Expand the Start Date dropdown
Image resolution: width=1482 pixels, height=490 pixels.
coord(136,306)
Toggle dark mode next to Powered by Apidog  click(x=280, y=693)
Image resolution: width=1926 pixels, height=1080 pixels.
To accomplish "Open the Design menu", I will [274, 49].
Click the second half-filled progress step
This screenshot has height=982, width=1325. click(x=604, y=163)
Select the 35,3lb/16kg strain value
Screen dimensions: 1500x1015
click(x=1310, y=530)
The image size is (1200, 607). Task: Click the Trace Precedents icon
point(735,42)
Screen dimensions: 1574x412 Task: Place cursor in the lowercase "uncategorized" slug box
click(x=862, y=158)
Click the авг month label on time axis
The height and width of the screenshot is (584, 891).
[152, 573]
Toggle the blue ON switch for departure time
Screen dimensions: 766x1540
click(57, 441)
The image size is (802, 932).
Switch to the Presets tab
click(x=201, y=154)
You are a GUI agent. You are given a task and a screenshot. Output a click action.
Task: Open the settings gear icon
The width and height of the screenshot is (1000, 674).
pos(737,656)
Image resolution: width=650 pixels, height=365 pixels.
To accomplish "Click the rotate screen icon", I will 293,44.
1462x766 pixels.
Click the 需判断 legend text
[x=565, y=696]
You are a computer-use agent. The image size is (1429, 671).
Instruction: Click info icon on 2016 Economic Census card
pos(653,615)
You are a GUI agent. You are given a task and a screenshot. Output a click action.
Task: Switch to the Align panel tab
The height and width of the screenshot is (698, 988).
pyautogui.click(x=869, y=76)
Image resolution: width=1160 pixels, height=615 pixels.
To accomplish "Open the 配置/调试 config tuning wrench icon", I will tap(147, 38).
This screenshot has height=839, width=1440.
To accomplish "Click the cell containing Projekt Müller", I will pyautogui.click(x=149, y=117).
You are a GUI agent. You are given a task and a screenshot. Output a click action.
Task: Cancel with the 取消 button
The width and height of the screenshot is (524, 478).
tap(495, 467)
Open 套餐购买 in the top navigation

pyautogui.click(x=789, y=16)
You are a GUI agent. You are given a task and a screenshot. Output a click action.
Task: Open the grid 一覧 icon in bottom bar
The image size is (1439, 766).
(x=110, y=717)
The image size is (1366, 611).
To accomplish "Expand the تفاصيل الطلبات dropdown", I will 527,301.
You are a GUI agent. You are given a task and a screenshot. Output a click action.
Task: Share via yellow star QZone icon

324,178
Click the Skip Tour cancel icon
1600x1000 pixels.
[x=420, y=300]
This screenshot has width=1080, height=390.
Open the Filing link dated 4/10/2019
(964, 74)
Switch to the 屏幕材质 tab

☆ ☆ ☆ ☆

:: WHAT THE EXERCISE ASKS ::
Output the records verbatim, from the first line to the last.

:: SOLUTION ::
Expand the Start Date dropdown
Image resolution: width=1482 pixels, height=490 pixels.
coord(136,306)
Toggle dark mode next to Powered by Apidog  click(x=280, y=693)
Image resolution: width=1926 pixels, height=1080 pixels.
To accomplish "Open the Design menu", I will [274, 49].
Click the second half-filled progress step
This screenshot has height=982, width=1325. click(x=604, y=163)
Select the 35,3lb/16kg strain value
Screen dimensions: 1500x1015
click(x=1310, y=530)
The image size is (1200, 607). Task: Click the Trace Precedents icon
point(735,42)
Screen dimensions: 1574x412 Task: Place cursor in the lowercase "uncategorized" slug box
click(x=862, y=158)
Click the авг month label on time axis
The height and width of the screenshot is (584, 891).
[152, 573]
Toggle the blue ON switch for departure time
Screen dimensions: 766x1540
click(57, 441)
The image size is (802, 932).
Switch to the Presets tab
click(x=201, y=154)
You are a GUI agent. You are given a task and a screenshot. Output a click action.
Task: Open the settings gear icon
The width and height of the screenshot is (1000, 674).
pos(737,656)
Image resolution: width=650 pixels, height=365 pixels.
To accomplish "Click the rotate screen icon", I will 293,44.
1462x766 pixels.
Click the 需判断 legend text
[x=565, y=696]
You are a computer-use agent. The image size is (1429, 671).
Instruction: Click info icon on 2016 Economic Census card
pos(653,615)
You are a GUI agent. You are given a task and a screenshot. Output a click action.
Task: Switch to the Align panel tab
The height and width of the screenshot is (698, 988).
pyautogui.click(x=869, y=76)
Image resolution: width=1160 pixels, height=615 pixels.
To accomplish "Open the 配置/调试 config tuning wrench icon", I will tap(147, 38).
This screenshot has height=839, width=1440.
To accomplish "Click the cell containing Projekt Müller", I will pyautogui.click(x=149, y=117).
You are a GUI agent. You are given a task and a screenshot. Output a click action.
Task: Cancel with the 取消 button
The width and height of the screenshot is (524, 478).
tap(495, 467)
Open 套餐购买 in the top navigation

pyautogui.click(x=789, y=16)
You are a GUI agent. You are given a task and a screenshot. Output a click action.
Task: Open the grid 一覧 icon in bottom bar
The image size is (1439, 766).
(x=110, y=717)
The image size is (1366, 611).
To accomplish "Expand the تفاصيل الطلبات dropdown", I will 527,301.
You are a GUI agent. You are given a task and a screenshot. Output a click action.
Task: Share via yellow star QZone icon

324,178
Click the Skip Tour cancel icon
1600x1000 pixels.
[x=420, y=300]
This screenshot has width=1080, height=390.
Open the Filing link dated 4/10/2019
(964, 74)
Switch to the 屏幕材质 tab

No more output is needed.